Yes, Mum likes giving Mama Hannah some manual jobs to do on our farm. But for me, I confess to having disliked Mama Hannah so much that I have wished Mum could hire someone else instead of her. There have been mornings I have woken up feeling resentful that Mama Hannah was coming at home to work on our farm.
I don't know why I have disliked Mama Hannah that much in spite of her having never done anything wrong to me. Lately, it dawned on me that I have disliked her because she bears some resemblance with another woman I will call Liz (not her real name) who I came to hate for treating me in a bossy, domineering way. Okay, let me tell you more about Liz.

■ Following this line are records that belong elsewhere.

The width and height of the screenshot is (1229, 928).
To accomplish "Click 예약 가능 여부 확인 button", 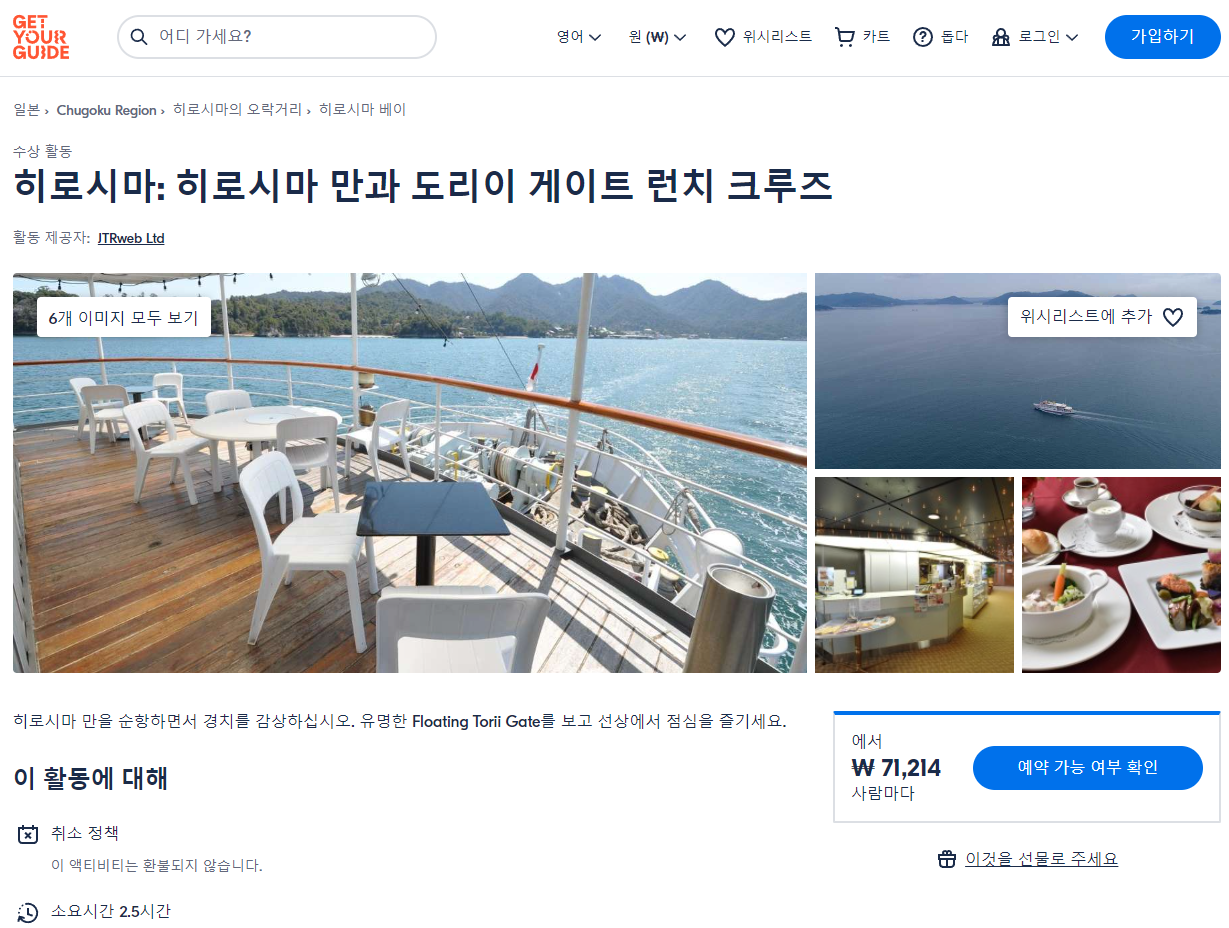I will click(1088, 768).
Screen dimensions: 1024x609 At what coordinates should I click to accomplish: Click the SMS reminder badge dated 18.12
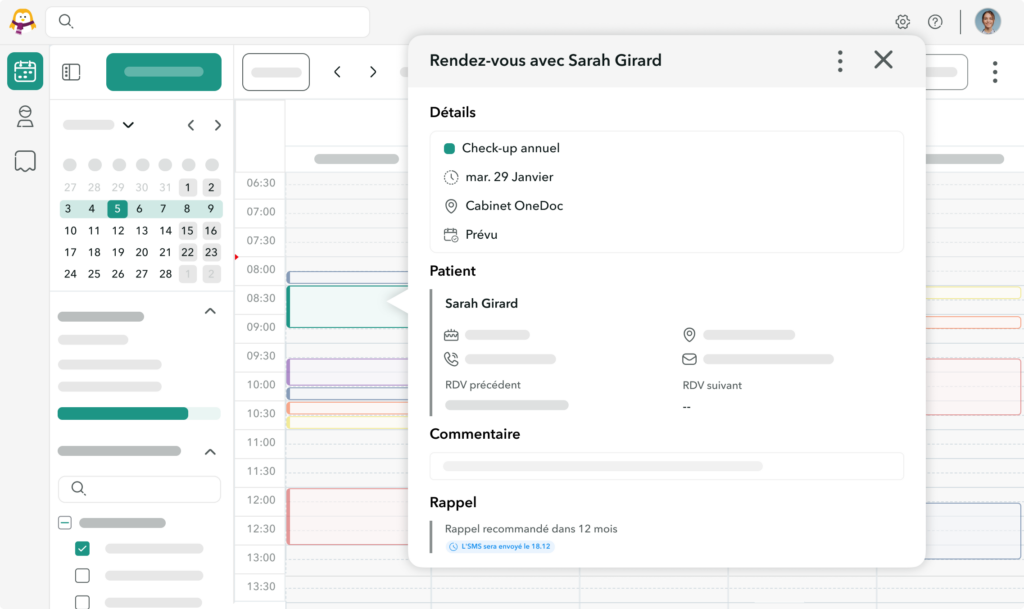tap(500, 547)
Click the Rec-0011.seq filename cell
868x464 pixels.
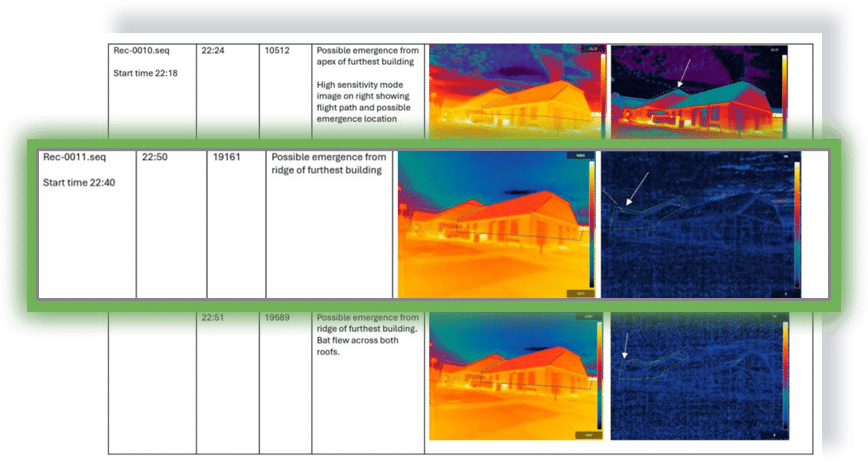pyautogui.click(x=87, y=224)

Liz came into my life when she was employed as a receptionist of a music school where I used to teach piano in 2015. By the time she was hired as a receptionist some time in December that year, I had already been teaching in the school for more than ten months. New in the school as she was, she became very bossy towards me. She would allocate me duties that were hers and when I declined to do them, she would loathe me.
I particularly recall one time when Liz tried to domineer me. That time, she entered into the room I was in, closed its door and came to where I was. Because the door of the room had a malfunctioning handle, it opened itself after Liz entered. And when she realized the door was open, she asked me to go close it. I refused because I felt she was taking advantage of me.
A few days later, probably because she was getting infuriated by me not obeying her orders, Liz commanded me not to pass through the same room whose door had a malfunctioning handle. I disobeyed her and entered the room. A couple of seconds later, she came after me and rebuked me for leaving the door of the room open. And this was the same door she also had left open a few days before.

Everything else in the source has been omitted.